[Supplied entries — start]

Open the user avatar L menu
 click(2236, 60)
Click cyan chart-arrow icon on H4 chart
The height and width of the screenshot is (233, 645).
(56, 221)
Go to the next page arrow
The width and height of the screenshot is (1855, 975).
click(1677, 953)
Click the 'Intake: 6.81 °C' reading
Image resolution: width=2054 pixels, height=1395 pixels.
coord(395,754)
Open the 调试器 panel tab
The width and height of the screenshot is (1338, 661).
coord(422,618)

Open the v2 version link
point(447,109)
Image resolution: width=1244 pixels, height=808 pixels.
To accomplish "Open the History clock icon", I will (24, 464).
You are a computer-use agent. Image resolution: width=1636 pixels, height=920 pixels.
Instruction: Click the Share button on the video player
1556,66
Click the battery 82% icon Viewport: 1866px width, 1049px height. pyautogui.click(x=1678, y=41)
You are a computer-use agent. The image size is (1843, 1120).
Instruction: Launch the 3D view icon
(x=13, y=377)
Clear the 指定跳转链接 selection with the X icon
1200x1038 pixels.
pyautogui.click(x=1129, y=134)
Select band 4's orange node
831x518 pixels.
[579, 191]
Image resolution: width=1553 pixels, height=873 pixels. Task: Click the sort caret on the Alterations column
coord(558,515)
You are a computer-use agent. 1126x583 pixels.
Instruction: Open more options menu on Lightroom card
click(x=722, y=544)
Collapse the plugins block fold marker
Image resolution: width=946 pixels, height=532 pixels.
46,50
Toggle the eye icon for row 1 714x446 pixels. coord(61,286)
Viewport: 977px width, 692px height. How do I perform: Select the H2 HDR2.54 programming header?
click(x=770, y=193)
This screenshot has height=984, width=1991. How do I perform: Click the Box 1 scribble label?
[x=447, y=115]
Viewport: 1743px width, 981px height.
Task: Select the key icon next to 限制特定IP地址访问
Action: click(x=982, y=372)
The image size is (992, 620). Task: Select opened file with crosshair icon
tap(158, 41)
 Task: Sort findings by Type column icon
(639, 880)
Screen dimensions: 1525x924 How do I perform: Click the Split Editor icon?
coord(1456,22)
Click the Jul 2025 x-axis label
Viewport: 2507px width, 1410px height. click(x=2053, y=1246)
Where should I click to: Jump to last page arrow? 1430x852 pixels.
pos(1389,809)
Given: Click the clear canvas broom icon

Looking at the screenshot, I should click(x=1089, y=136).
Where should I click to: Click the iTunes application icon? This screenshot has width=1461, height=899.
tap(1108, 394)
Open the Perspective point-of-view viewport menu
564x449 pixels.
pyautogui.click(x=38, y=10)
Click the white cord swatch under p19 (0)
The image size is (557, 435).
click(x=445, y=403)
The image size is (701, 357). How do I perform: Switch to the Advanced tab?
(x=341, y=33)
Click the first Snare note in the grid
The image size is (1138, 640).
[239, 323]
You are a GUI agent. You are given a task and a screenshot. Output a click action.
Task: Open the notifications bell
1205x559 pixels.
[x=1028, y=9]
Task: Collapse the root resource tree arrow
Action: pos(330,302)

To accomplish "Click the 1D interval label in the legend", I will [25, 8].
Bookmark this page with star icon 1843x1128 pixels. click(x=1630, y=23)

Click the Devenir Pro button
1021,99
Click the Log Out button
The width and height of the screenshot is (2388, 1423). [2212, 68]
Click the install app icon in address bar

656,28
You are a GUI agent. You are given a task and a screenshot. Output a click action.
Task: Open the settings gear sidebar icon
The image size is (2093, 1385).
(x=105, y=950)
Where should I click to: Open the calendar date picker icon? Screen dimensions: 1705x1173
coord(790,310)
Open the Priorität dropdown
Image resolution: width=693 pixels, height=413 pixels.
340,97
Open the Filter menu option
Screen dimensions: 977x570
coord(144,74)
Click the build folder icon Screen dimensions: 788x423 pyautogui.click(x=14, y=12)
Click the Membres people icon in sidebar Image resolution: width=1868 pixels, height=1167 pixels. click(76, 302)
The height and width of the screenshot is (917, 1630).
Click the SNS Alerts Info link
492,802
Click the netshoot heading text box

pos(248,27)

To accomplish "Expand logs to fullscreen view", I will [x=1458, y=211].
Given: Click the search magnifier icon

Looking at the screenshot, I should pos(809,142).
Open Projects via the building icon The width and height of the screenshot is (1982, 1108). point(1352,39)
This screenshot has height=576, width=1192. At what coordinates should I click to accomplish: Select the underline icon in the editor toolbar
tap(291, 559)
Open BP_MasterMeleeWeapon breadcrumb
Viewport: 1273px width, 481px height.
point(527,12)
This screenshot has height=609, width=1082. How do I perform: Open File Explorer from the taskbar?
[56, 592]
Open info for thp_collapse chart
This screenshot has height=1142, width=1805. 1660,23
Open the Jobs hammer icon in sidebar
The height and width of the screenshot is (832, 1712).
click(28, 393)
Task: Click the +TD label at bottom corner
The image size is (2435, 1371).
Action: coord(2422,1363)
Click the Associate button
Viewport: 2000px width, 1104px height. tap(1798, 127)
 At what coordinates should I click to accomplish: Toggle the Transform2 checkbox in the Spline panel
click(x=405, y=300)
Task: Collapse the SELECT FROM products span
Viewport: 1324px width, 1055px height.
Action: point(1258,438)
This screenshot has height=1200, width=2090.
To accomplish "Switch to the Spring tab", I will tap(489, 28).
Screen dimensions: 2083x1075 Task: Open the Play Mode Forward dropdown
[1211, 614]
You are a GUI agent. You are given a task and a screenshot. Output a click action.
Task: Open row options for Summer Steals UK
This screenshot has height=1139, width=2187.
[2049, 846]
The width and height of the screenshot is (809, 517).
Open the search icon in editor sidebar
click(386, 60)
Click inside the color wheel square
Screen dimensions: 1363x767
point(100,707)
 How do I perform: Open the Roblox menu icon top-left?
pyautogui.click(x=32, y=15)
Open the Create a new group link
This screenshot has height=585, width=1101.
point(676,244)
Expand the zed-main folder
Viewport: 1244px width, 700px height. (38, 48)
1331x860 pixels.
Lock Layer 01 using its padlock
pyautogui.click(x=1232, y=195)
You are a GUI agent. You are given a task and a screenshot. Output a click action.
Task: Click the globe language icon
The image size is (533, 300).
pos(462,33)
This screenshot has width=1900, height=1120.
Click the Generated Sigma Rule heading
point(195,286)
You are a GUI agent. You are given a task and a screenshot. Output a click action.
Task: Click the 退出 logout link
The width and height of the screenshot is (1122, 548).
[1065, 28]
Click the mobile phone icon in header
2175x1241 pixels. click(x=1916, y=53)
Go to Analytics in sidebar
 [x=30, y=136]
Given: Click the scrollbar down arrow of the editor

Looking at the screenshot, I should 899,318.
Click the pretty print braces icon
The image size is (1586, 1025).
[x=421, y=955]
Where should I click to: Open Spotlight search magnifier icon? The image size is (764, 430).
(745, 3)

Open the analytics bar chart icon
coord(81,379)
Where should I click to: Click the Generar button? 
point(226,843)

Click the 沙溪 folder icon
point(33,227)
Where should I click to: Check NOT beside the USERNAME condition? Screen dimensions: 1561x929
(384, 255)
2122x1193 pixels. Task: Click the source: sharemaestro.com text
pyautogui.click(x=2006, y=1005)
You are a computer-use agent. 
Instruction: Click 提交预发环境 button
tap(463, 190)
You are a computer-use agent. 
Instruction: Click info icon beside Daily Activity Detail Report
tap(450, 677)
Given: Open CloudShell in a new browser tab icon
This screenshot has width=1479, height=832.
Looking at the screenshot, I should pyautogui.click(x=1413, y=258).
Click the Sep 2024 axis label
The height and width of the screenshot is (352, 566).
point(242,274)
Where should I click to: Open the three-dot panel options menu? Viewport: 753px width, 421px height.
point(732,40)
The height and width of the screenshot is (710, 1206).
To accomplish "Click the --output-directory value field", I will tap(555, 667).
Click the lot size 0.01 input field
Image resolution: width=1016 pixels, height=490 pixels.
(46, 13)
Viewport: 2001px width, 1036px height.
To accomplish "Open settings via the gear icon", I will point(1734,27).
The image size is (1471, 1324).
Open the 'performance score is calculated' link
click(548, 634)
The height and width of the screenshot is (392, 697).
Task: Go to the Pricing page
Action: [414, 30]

[Supplied entries — finish]

Find the word "gear" in the records. Copy every line it appears in.

**Exercise output**.
Task: Open the settings gear sidebar icon
To accomplish "Open settings via the gear icon", I will point(1734,27).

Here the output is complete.